The output is an object of class “gonadMat”. This object contains a dataframe with the allometric variable “X” and stage of sexual maturity (immature = 0, mature = 1). Also the fitted values for the curve logistic regression and confidence intervals (95%). If you print the object, the median of the size at gonad maturity estimation (\(L_{50}\)) and parameters are shown.
#Frequentist regression
my_ogive_fq = gonad_mature(matFish, varNames = c("total_length", "stage_mat"), inmName = "I",
matName = c("II", "III", "IV" ), method = "fq", niter = 999)
print(my_ogive_fq)
## formula: Y = 1/1+exp-(A + B*X)
## Original Bootstrap (Median)
## A -8.6047 -8.6407
## B 0.356 0.3576
## L50 24.1694 24.1714
## R2 0.5595 -
#Bayesian regression
my_ogive_bayes = gonad_mature(matFish, varNames = c("total_length", "stage_mat"), inmName = "I",
matName = c("II", "III", "IV" ), method = "bayes", niter = 999)
print(my_ogive_bayes)
## formula: Y = 1/1+exp-(A + B*X)
## Bootstrap (Median)
## A -8.4974
## B 0.3522
## L50 24.1295
## R2 0.5595
For plotting the maturity ogive the object of class “gonadMat”is required. The function plot
generates 4 graphics: 1), 2) and 3) are histograms for the A, B parameters and the size at gonadal maturity (\(L_{50}\)), the last is the maturity ogive.
par(mfrow = c(2,2))
plot(my_ogive_fq, xlab = "Total length (cm.)", ylab = "Proportion mature", col = c("blue", "red"))
## Size at gonad maturity = 24.2
## Confidence intervals = 23.8 - 24.6
## Rsquare = 0.56
par(mfrow = c(2,2))
plot(my_ogive_bayes, xlab = "Total length (cm.)", ylab = "Proportion mature", col = c("blue", "red"))
## Size at gonad maturity = 24.1
## Confidence intervals = 23.7 - 24.5
## Rsquare = 0.56
If you want the maturity ogive plot only, you have to add the param onlyOgive = TRUE
. Besides you can modify the axis (size, rotation, etc) and add the legend.

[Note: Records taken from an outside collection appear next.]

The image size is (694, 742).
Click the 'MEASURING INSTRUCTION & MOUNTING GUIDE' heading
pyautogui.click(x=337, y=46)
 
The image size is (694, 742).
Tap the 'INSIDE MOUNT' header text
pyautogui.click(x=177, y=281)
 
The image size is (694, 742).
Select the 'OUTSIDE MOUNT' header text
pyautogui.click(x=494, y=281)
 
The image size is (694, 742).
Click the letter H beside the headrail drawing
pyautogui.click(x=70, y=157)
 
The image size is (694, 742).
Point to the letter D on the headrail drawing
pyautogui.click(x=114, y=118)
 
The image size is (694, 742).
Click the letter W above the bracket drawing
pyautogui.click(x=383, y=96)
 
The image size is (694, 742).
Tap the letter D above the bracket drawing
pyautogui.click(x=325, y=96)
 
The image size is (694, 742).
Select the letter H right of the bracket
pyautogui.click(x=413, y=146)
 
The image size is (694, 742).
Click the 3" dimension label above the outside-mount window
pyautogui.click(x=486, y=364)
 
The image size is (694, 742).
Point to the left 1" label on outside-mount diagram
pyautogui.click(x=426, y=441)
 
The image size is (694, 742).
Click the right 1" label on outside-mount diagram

plot(my_ogive_fq, xlab = "Total length (cm.)", ylab = "Proportion mature", col = c("blue", "red"), onlyOgive = TRUE)
## Size at gonad maturity = 24.2
## Confidence intervals = 23.8 - 24.6
## Rsquare = 0.56
Agostinho, C. S. (2000). Use of otoliths to estimate size at sexual maturity in fish. Brazilian Archives of Biology and Technology, 43(4).
Corgos, A. and Freire, J. (2006). Morphometric and gonad maturity in the spider crab Maja brachydactyla: a comparison of methods for estimating size at maturity in species with determinate growth. ICES Journal of Marine Science: Journal du Conseil, 63(5), 851-859.
Roa, R., Ernst, B. and Tapia, F. (1999). Estimation of size at sexual maturity: an evaluation of analytical and resampling procedures. Fishery Bulletin, 97(3), 570-580.
Somerton, D. A. (1980). A computer technique for estimating the size of sexual maturity in crabs. Canadian Journal of Fisheries and Aquatic Sciences, 37(10), 1488-1494.